§ **Task directions**
Copy exactly the stretch of data below from the line with "Task: Dismiss the welcome banner with X" through the line with "At what coordinates", including both of those lines.
Top of Records provided
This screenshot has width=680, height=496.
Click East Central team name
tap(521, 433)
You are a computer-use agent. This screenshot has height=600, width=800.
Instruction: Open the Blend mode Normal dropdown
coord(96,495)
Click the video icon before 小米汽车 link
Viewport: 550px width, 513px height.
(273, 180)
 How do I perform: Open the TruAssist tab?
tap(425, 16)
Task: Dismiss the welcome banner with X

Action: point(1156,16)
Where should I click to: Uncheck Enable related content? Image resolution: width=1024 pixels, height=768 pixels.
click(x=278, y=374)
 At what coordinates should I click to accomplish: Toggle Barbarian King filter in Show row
Bottom of Records provided
Top of Records provided
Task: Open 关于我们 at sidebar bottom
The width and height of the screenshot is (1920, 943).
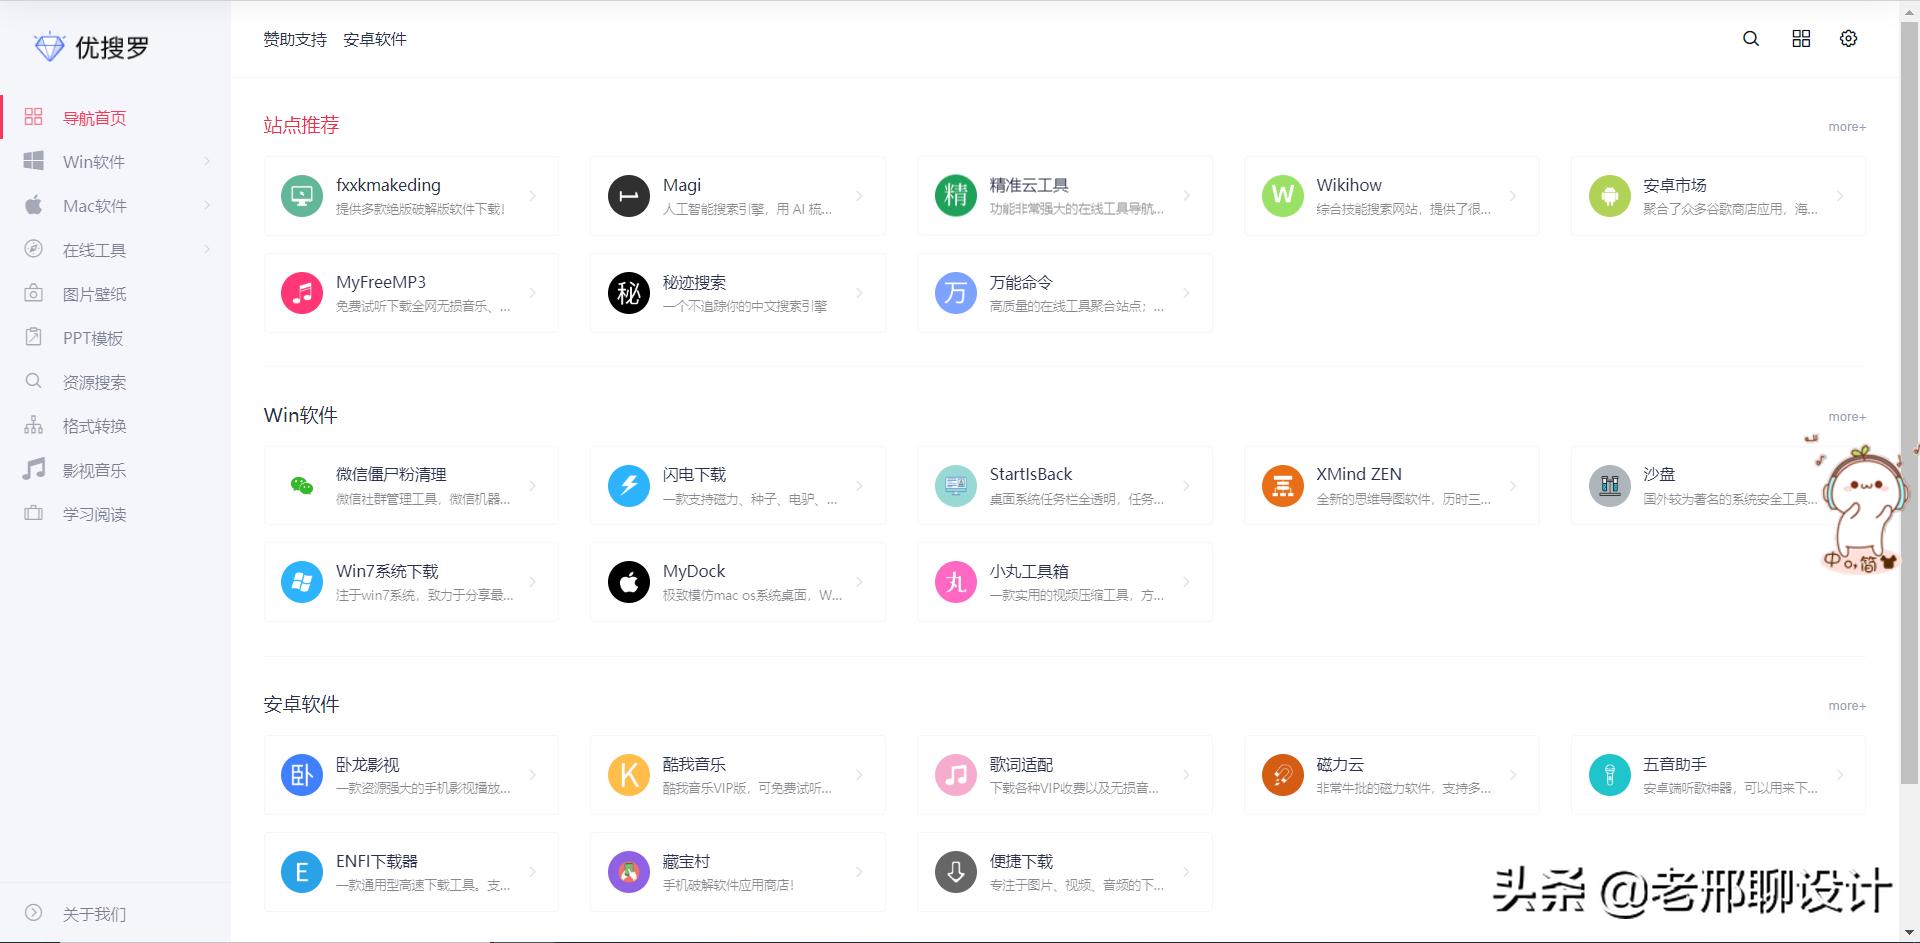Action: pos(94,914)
Bottom of Records provided
§ **Answer space**
Task: Dismiss the welcome banner with X

Action: point(1156,16)
Where should I click to: Uncheck Enable related content? Image resolution: width=1024 pixels, height=768 pixels.
click(x=278, y=374)
 At what coordinates should I click to accomplish: Toggle Barbarian King filter in Show row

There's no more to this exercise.